USA TODAY, October 5, 1998
Radio pirates urge FCC to end
crackdown
by Paul Davidson
Pirate radio broadcasters from around the country plan to converge today
on Washington to protest the Federal Communications Commission's
intensifying crackdown on the airwave outlaws.
The FCC has shut down 314 of the so-called micro stations
since August
1997, up from about 100 the previous year. By the FCC's count, that
makes
the pirates an endangered species. The agency says only about 100 remain
nationwide, though the pirates put their numbers closer to 1,000.
"We're calling for an end to the crackdown," says Jesse
Walker, a
journalist who helped organize the march, which will include stops
at the
National Association of Broadcasters (NAB) and the FCC.
Low-power radio operators use an antenna, transmitter
and microphone to
broadcast from basements and modest studios, beaming their under-100-watt
FM signals without getting an FCC license.
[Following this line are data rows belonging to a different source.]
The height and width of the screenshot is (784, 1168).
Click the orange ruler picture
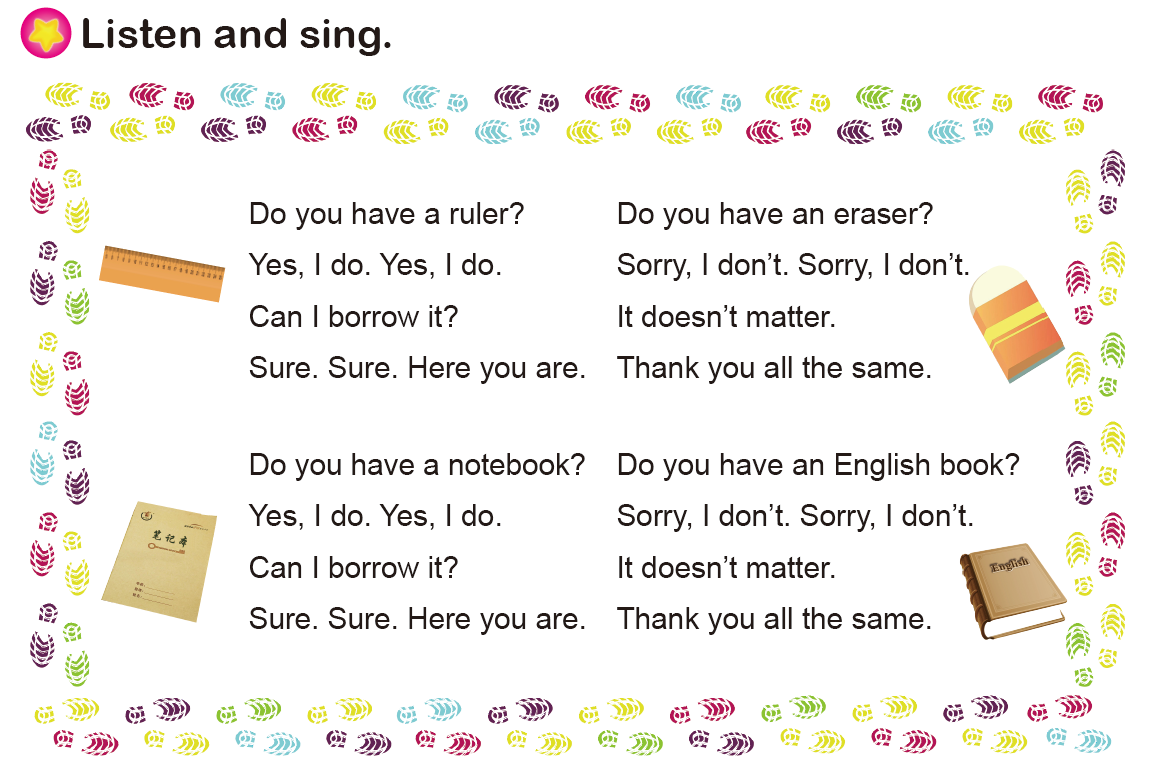[x=162, y=274]
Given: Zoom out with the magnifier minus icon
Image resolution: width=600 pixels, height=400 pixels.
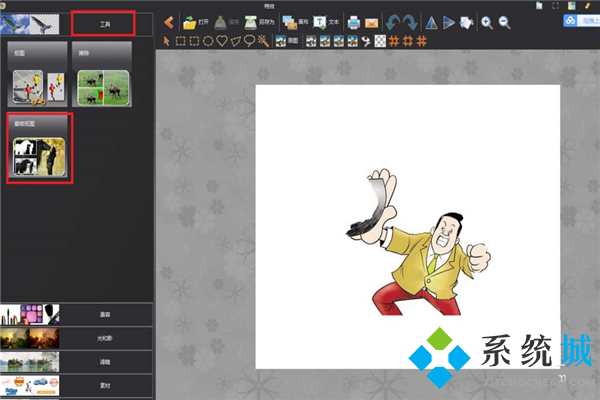Looking at the screenshot, I should pos(504,21).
They brand themselves freedom fighters supplying local,
minority and
offbeat voices on a dial increasingly homogenized thanks to a flurry
of
media mergers. Typically selling no advertising, they say the FCC is
violating their right to free speech because the agency doesn't even
license stations under 100 watts. "They're bringing programming and
forms
of music that otherwise would be missing from the airwaves," Walker
says.
But the FCC considers them rogues who might interfere
with mainstream
broadcasters and airplane communications. The pirates say that rarely
happens. Still, "They're violating the law," says FCC spokesman David
Fiske.
Pirates say the FCC launched the crackdown only after
being pressured
last summer by the NAB, an assertion the FCC denies.
Separately, FCC Chairman William Kennard, concerned about
the media
consolidation, this year wants to consider a proposal to license radio
stations at one watt or higher.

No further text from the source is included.